I didn't have to do anything when I plugged in my replacement drive other than Select OK when the receiver popped up a dialog about the HD being corrupt and needing to format the drive.

I did notice that the power connector for the drive on the 942 motherboard was a different connector setup than my "standard" power cable. While I was experimenting with the new drive and an open cover, I just used the original short power cable.

If you put your old drive back in, does everything work fine again (ignoring the errors or freezing)? I didn't do anything when I connected mine.

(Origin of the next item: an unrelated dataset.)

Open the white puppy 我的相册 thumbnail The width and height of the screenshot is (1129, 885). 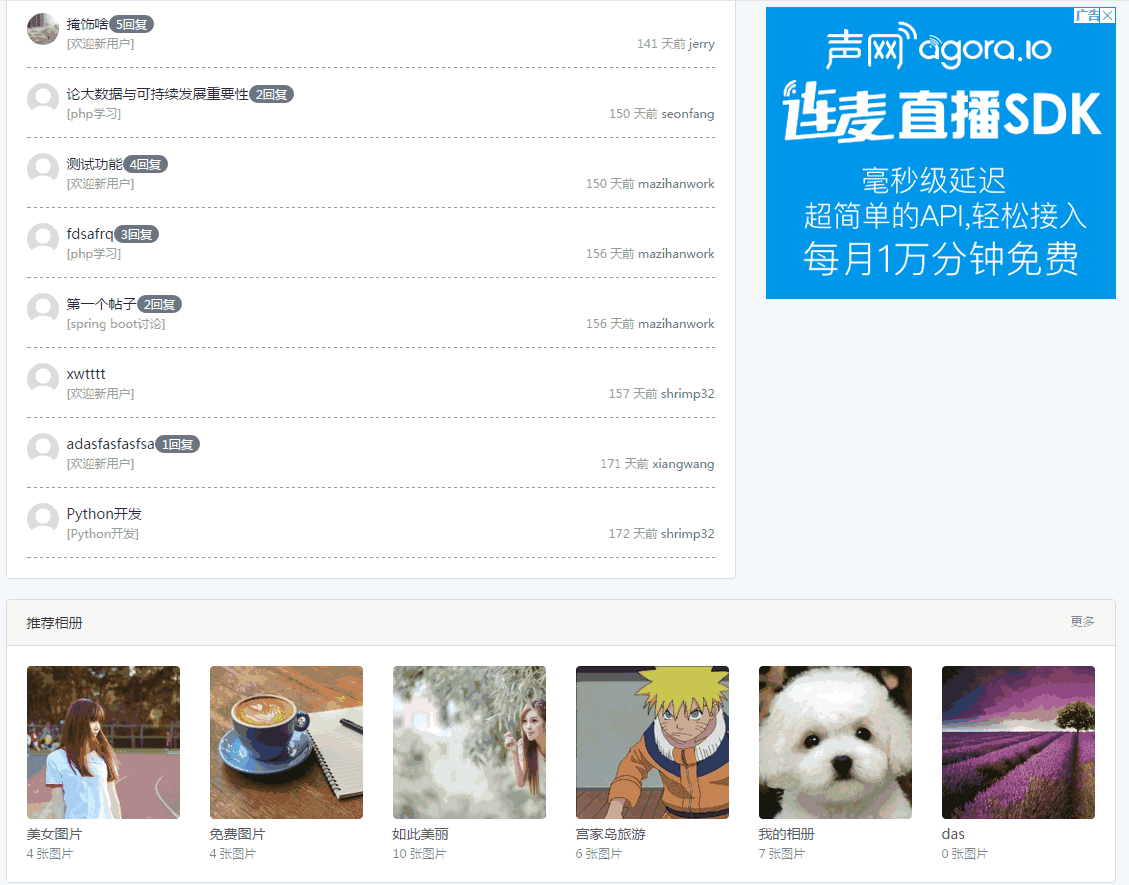[x=835, y=742]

I followed the lead of another guy at http://www.dbstalk.com/showthread.php?t=69220#post711824


----------



## pollo8 (Mar 7, 2007)

thanks but mine is just the 2 recording red lights flashing all the time.


----------



## P Smith (Jul 25, 2002)

There was mentioned a method of reformatting HDD using remote.


----------



## rx7racer (Oct 25, 2006)

Just had my HDD die after a power outage. Error code = 0ECC

Used this procedure, found it on another group.
Warning - all your timesr and recording will be gone but at least you can use the disk again.

Initialze HDD
----------------
Menu 6 3
Info Browse Theme
Play Play Recall


----------



## yottabit (Jan 2, 2008)

rx7racer said:


> Just had my HDD die after a power outage. Error code =
> Initialze HDD
> ----------------
> Menu 6 3
> ...


Pollo8, did this work for you?


----------